Haneke nos comenta que en su largometraje quiere hablarnos de cómo una sociedad regida por valores absolutos, en su transmisión a las nuevas generaciones, provoca la deshumanización. Cómo se gesta un totalitarismo en una sociedad férreamente parcelada por una vertical jerarquía de poder (representada en el barón, el administrador y el pastor como bastiones que ostentan la autoridad económica, social y moral), que sólo genera hostilidad en las clases oprimidas (el campesino), o cómo la palabra de dios, el principio religioso como un ente extraño y aterrador, se convierte en un semillero de perversidad.
Quien no desee que se le desvele parte del desenlace, por favor, que no siga leyendo. El profesor, conductor de la historia, es incapaz de modificar la realidad. No puede aislarse en su mundo personal, frente al amor, que digamos le ciega, ante lo que sucede. Cuando reacciona, demasiado tarde, se siente obligado a tomar partido, pero es en ese momento, cuando su desconcierto choca con la ceguera autoimpuesta que la población se inflige ante los hechos que transcurren.
▬▬▬
→ Reto 1: Selecciona todas las filas de abajo que contengan la palabra "screenshot".
El texto y las filas no guardan ninguna relación entre sí.
▬▬▬
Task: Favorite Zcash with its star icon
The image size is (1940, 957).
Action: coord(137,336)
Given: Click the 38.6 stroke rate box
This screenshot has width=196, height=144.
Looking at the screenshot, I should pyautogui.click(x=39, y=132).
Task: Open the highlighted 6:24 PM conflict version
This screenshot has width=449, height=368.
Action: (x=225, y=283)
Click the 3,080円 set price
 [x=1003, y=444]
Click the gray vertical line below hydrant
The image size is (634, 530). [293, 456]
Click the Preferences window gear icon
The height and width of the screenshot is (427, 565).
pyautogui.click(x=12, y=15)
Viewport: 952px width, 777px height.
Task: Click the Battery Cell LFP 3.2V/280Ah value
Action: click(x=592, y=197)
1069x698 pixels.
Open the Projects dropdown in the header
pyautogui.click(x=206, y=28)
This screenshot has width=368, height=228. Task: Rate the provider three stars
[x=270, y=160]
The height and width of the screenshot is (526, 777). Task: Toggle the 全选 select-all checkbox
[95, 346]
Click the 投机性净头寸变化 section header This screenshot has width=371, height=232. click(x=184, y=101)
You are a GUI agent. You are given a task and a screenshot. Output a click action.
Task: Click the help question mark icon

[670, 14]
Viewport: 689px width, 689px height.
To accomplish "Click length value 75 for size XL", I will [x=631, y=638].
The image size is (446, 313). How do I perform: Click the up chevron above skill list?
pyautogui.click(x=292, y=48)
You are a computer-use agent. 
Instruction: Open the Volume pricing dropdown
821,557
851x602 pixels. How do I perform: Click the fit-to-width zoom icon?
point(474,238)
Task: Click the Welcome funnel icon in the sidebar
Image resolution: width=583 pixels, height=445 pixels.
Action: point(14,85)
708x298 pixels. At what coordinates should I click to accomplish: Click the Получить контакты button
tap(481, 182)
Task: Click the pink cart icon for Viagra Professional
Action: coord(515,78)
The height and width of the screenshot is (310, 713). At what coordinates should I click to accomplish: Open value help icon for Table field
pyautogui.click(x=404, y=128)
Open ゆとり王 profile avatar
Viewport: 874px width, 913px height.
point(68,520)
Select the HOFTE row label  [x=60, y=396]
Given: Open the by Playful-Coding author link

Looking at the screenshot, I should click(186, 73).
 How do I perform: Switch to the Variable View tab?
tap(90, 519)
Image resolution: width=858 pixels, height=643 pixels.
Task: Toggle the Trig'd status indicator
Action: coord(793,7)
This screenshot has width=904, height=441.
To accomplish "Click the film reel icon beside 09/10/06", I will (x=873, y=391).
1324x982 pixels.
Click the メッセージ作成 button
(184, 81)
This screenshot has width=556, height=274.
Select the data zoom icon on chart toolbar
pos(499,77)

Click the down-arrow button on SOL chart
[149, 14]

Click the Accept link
▬▬▬
→ Reto 2: Reescribe como lista el párrafo del texto sobre el largometraje de Haneke que comienza con "Haneke nos comenta" y conserva sus datos principales.

→ Respuesta final 1:
This screenshot has width=196, height=144.
Looking at the screenshot, I should pyautogui.click(x=39, y=132).
This screenshot has width=449, height=368.
The height and width of the screenshot is (427, 565).
This screenshot has width=368, height=228. Task: Rate the provider three stars
The height and width of the screenshot is (526, 777). Task: Toggle the 全选 select-all checkbox
Click the 投机性净头寸变化 section header This screenshot has width=371, height=232. click(x=184, y=101)
You are a GUI agent. You are given a task and a screenshot. Output a click action.
The height and width of the screenshot is (310, 713). At what coordinates should I click to accomplish: Open value help icon for Table field
Looking at the screenshot, I should click(186, 73).
This screenshot has width=904, height=441.
This screenshot has width=556, height=274.

→ Respuesta final 2:
- Haneke quiere mostrar cómo una sociedad regida por valores absolutos provoca la deshumanización al transmitirlos a las nuevas generaciones.
- También quiere mostrar cómo se gesta un totalitarismo en una sociedad dividida por una jerarquía vertical de poder.
- En esa jerarquía, el barón, el administrador y el pastor ostentan la autoridad económica, social y moral.
- Esa estructura solo genera hostilidad en las clases oprimidas, representadas por el campesino.
- La palabra de dios, presentada como un principio religioso extraño y aterrador, se convierte en un semillero de perversidad.